◆ Your task ◆
Rewrite the items from the line containing "Select the red-orange" through the last line, replacing "sun circle" with "sun disk" and changing nothing else.

Word and element locating data:
----------

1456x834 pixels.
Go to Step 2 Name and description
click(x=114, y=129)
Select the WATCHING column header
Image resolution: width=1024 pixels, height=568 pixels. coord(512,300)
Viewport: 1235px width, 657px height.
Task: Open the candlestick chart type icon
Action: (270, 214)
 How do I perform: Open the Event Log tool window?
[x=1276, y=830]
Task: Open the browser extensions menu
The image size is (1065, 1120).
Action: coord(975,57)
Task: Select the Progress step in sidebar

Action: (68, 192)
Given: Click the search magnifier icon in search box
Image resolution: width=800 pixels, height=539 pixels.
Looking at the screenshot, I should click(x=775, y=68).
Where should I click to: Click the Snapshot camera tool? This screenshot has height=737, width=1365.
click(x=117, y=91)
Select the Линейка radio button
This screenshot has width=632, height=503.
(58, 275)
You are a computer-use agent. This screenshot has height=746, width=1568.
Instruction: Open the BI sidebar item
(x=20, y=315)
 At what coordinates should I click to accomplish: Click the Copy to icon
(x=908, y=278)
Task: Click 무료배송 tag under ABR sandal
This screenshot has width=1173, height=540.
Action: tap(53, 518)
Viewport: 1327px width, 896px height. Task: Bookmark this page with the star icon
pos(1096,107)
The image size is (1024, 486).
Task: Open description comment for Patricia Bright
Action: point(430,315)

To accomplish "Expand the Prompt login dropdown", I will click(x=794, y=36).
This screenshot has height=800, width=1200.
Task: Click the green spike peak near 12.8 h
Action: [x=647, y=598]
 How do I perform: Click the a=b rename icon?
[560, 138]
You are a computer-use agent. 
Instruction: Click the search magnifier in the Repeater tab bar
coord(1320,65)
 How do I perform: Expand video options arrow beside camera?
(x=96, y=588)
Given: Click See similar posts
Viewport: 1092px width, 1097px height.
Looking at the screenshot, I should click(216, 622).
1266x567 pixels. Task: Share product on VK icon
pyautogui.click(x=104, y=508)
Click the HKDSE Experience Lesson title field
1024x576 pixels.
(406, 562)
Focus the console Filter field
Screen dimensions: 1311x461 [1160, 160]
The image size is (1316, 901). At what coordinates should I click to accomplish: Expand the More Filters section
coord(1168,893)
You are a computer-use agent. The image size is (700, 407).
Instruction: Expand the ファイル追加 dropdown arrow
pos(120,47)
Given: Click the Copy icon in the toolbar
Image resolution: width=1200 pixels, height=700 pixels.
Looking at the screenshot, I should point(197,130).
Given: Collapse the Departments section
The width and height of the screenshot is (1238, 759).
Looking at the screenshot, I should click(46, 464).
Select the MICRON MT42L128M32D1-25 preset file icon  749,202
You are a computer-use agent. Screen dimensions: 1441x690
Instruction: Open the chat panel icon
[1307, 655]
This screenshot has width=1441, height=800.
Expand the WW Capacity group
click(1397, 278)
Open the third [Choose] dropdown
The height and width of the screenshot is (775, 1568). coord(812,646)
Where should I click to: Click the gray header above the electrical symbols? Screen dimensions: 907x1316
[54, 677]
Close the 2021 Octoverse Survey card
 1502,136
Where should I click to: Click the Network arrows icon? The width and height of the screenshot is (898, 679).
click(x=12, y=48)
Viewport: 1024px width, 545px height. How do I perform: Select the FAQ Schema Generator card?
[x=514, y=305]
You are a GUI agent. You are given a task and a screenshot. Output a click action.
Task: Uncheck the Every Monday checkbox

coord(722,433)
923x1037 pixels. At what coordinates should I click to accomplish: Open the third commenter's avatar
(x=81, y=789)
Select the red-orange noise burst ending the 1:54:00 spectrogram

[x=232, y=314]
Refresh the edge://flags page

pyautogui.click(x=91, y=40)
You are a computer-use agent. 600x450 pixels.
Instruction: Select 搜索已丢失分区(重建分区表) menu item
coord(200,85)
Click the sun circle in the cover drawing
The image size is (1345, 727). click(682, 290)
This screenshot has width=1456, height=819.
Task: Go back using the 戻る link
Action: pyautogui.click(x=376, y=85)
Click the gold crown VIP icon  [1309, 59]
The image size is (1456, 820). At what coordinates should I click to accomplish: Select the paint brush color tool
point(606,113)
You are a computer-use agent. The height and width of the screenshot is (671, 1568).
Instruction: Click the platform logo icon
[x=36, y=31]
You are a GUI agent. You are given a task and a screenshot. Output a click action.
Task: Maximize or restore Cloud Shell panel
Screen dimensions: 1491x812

----------

◆ Task response ◆
Select the red-orange noise burst ending the 1:54:00 spectrogram

[x=232, y=314]
Refresh the edge://flags page

pyautogui.click(x=91, y=40)
You are a computer-use agent. 600x450 pixels.
Instruction: Select 搜索已丢失分区(重建分区表) menu item
coord(200,85)
Click the sun disk in the cover drawing
The image size is (1345, 727). click(682, 290)
This screenshot has width=1456, height=819.
Task: Go back using the 戻る link
Action: pyautogui.click(x=376, y=85)
Click the gold crown VIP icon  [1309, 59]
The image size is (1456, 820). At what coordinates should I click to accomplish: Select the paint brush color tool
point(606,113)
You are a computer-use agent. The height and width of the screenshot is (671, 1568).
Instruction: Click the platform logo icon
[x=36, y=31]
You are a GUI agent. You are given a task and a screenshot. Output a click action.
Task: Maximize or restore Cloud Shell panel
Screen dimensions: 1491x812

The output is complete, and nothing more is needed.